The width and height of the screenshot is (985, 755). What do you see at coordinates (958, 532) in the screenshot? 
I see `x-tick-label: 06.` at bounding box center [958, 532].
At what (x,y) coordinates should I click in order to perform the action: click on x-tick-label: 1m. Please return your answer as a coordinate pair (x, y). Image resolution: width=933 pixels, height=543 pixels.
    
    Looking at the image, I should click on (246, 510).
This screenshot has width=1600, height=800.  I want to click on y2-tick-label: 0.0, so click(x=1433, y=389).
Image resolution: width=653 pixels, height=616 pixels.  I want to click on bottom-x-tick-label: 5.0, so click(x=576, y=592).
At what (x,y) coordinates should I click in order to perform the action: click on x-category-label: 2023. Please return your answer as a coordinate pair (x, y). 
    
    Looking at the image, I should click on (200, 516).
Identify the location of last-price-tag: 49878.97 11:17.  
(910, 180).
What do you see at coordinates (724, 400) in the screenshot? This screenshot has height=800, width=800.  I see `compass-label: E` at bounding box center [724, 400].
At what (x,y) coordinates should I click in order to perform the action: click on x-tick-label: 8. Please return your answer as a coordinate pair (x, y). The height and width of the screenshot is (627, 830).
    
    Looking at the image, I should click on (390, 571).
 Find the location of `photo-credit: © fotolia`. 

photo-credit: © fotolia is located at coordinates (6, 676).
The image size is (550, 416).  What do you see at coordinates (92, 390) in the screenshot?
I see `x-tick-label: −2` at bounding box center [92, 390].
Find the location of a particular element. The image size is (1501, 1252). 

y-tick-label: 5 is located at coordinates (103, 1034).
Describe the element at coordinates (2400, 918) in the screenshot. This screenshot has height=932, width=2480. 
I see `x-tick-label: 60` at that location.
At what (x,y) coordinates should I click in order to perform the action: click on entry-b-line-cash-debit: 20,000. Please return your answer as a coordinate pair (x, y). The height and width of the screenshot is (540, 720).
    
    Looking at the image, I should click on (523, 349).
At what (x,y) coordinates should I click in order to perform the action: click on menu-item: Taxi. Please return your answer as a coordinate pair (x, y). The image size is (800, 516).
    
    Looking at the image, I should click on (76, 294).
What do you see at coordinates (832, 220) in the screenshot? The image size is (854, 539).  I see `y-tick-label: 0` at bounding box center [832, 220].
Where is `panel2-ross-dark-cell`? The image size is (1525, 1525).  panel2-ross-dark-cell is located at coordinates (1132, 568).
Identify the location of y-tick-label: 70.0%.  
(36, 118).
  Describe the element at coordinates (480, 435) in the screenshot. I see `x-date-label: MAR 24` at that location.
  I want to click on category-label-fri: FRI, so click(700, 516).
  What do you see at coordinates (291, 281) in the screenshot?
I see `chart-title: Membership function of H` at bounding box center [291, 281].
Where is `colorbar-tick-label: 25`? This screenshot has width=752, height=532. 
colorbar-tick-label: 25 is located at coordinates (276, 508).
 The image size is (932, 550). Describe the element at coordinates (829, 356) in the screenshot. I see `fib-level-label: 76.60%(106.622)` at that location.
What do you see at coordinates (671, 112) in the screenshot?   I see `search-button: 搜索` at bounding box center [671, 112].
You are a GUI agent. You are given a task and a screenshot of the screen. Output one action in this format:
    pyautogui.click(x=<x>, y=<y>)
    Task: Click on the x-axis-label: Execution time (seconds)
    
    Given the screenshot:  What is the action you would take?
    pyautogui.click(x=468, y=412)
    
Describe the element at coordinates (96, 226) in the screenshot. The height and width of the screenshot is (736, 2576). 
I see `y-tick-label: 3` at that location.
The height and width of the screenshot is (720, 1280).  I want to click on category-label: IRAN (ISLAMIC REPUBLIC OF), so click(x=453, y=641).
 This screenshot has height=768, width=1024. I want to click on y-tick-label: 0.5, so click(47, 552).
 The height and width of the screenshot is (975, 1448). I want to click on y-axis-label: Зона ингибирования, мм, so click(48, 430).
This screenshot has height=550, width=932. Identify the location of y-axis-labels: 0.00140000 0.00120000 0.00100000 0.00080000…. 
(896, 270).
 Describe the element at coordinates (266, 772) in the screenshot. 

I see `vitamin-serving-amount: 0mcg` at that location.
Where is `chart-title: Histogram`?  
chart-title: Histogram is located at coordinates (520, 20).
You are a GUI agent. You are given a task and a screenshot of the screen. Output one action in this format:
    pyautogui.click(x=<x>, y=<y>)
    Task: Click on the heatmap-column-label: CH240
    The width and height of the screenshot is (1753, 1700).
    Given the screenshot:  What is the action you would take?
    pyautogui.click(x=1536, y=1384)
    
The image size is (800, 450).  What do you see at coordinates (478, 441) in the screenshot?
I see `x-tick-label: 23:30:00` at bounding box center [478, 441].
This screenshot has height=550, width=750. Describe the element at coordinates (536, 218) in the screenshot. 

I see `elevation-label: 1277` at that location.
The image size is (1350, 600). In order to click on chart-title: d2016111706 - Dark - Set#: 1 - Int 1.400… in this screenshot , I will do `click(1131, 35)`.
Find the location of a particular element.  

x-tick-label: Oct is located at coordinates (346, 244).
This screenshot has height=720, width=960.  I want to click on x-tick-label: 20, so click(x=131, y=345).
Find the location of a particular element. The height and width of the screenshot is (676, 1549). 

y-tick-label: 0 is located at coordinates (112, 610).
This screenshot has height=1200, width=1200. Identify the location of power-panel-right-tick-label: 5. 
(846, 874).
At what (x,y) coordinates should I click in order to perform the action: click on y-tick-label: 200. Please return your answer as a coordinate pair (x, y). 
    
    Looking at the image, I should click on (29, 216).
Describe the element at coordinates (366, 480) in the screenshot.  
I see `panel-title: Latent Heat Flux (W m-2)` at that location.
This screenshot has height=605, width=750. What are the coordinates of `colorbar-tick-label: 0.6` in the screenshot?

**Task requirements**
Retype all of the rows above line for line, keeping every character exactly as it appears.

**Reply to the exercise**
The width and height of the screenshot is (985, 755). What do you see at coordinates (958, 532) in the screenshot? 
I see `x-tick-label: 06.` at bounding box center [958, 532].
At what (x,y) coordinates should I click in order to perform the action: click on x-tick-label: 1m. Please return your answer as a coordinate pair (x, y). Image resolution: width=933 pixels, height=543 pixels.
    
    Looking at the image, I should click on (246, 510).
This screenshot has width=1600, height=800.  I want to click on y2-tick-label: 0.0, so click(x=1433, y=389).
Image resolution: width=653 pixels, height=616 pixels.  I want to click on bottom-x-tick-label: 5.0, so click(x=576, y=592).
At what (x,y) coordinates should I click in order to perform the action: click on x-category-label: 2023. Please return your answer as a coordinate pair (x, y). 
    
    Looking at the image, I should click on (200, 516).
Identify the location of last-price-tag: 49878.97 11:17.  
(910, 180).
What do you see at coordinates (724, 400) in the screenshot? This screenshot has height=800, width=800.  I see `compass-label: E` at bounding box center [724, 400].
At what (x,y) coordinates should I click in order to perform the action: click on x-tick-label: 8. Please return your answer as a coordinate pair (x, y). The height and width of the screenshot is (627, 830).
    
    Looking at the image, I should click on (390, 571).
 Find the location of `photo-credit: © fotolia`. 

photo-credit: © fotolia is located at coordinates (6, 676).
The image size is (550, 416).  What do you see at coordinates (92, 390) in the screenshot?
I see `x-tick-label: −2` at bounding box center [92, 390].
Find the location of a particular element. The image size is (1501, 1252). 

y-tick-label: 5 is located at coordinates (103, 1034).
Describe the element at coordinates (2400, 918) in the screenshot. This screenshot has height=932, width=2480. 
I see `x-tick-label: 60` at that location.
At what (x,y) coordinates should I click in order to perform the action: click on entry-b-line-cash-debit: 20,000. Please return your answer as a coordinate pair (x, y). The height and width of the screenshot is (540, 720).
    
    Looking at the image, I should click on (523, 349).
At what (x,y) coordinates should I click in order to perform the action: click on menu-item: Taxi. Please return your answer as a coordinate pair (x, y). The image size is (800, 516).
    
    Looking at the image, I should click on (76, 294).
What do you see at coordinates (832, 220) in the screenshot? The image size is (854, 539).  I see `y-tick-label: 0` at bounding box center [832, 220].
Where is `panel2-ross-dark-cell`? The image size is (1525, 1525).  panel2-ross-dark-cell is located at coordinates (1132, 568).
Identify the location of y-tick-label: 70.0%.  
(36, 118).
  Describe the element at coordinates (480, 435) in the screenshot. I see `x-date-label: MAR 24` at that location.
  I want to click on category-label-fri: FRI, so click(700, 516).
  What do you see at coordinates (291, 281) in the screenshot?
I see `chart-title: Membership function of H` at bounding box center [291, 281].
Where is `colorbar-tick-label: 25`? This screenshot has width=752, height=532. 
colorbar-tick-label: 25 is located at coordinates (276, 508).
 The image size is (932, 550). Describe the element at coordinates (829, 356) in the screenshot. I see `fib-level-label: 76.60%(106.622)` at that location.
What do you see at coordinates (671, 112) in the screenshot?   I see `search-button: 搜索` at bounding box center [671, 112].
You are a GUI agent. You are given a task and a screenshot of the screen. Output one action in this format:
    pyautogui.click(x=<x>, y=<y>)
    Task: Click on the x-axis-label: Execution time (seconds)
    
    Given the screenshot:  What is the action you would take?
    pyautogui.click(x=468, y=412)
    
Describe the element at coordinates (96, 226) in the screenshot. The height and width of the screenshot is (736, 2576). 
I see `y-tick-label: 3` at that location.
The height and width of the screenshot is (720, 1280).  I want to click on category-label: IRAN (ISLAMIC REPUBLIC OF), so click(x=453, y=641).
 This screenshot has height=768, width=1024. I want to click on y-tick-label: 0.5, so click(47, 552).
 The height and width of the screenshot is (975, 1448). I want to click on y-axis-label: Зона ингибирования, мм, so click(48, 430).
This screenshot has height=550, width=932. Identify the location of y-axis-labels: 0.00140000 0.00120000 0.00100000 0.00080000…. 
(896, 270).
 Describe the element at coordinates (266, 772) in the screenshot. 

I see `vitamin-serving-amount: 0mcg` at that location.
Where is `chart-title: Histogram`?  
chart-title: Histogram is located at coordinates (520, 20).
You are a GUI agent. You are given a task and a screenshot of the screen. Output one action in this format:
    pyautogui.click(x=<x>, y=<y>)
    Task: Click on the heatmap-column-label: CH240
    The width and height of the screenshot is (1753, 1700).
    Given the screenshot:  What is the action you would take?
    pyautogui.click(x=1536, y=1384)
    
The image size is (800, 450).  What do you see at coordinates (478, 441) in the screenshot?
I see `x-tick-label: 23:30:00` at bounding box center [478, 441].
This screenshot has height=550, width=750. Describe the element at coordinates (536, 218) in the screenshot. 

I see `elevation-label: 1277` at that location.
The image size is (1350, 600). In order to click on chart-title: d2016111706 - Dark - Set#: 1 - Int 1.400… in this screenshot , I will do `click(1131, 35)`.
Find the location of a particular element.  

x-tick-label: Oct is located at coordinates (346, 244).
This screenshot has height=720, width=960.  I want to click on x-tick-label: 20, so click(x=131, y=345).
Find the location of a particular element. The height and width of the screenshot is (676, 1549). 

y-tick-label: 0 is located at coordinates (112, 610).
This screenshot has height=1200, width=1200. Identify the location of power-panel-right-tick-label: 5. 
(846, 874).
At what (x,y) coordinates should I click in order to perform the action: click on y-tick-label: 200. Please return your answer as a coordinate pair (x, y). 
    
    Looking at the image, I should click on (29, 216).
Describe the element at coordinates (366, 480) in the screenshot.  
I see `panel-title: Latent Heat Flux (W m-2)` at that location.
This screenshot has height=605, width=750. What are the coordinates of `colorbar-tick-label: 0.6` in the screenshot?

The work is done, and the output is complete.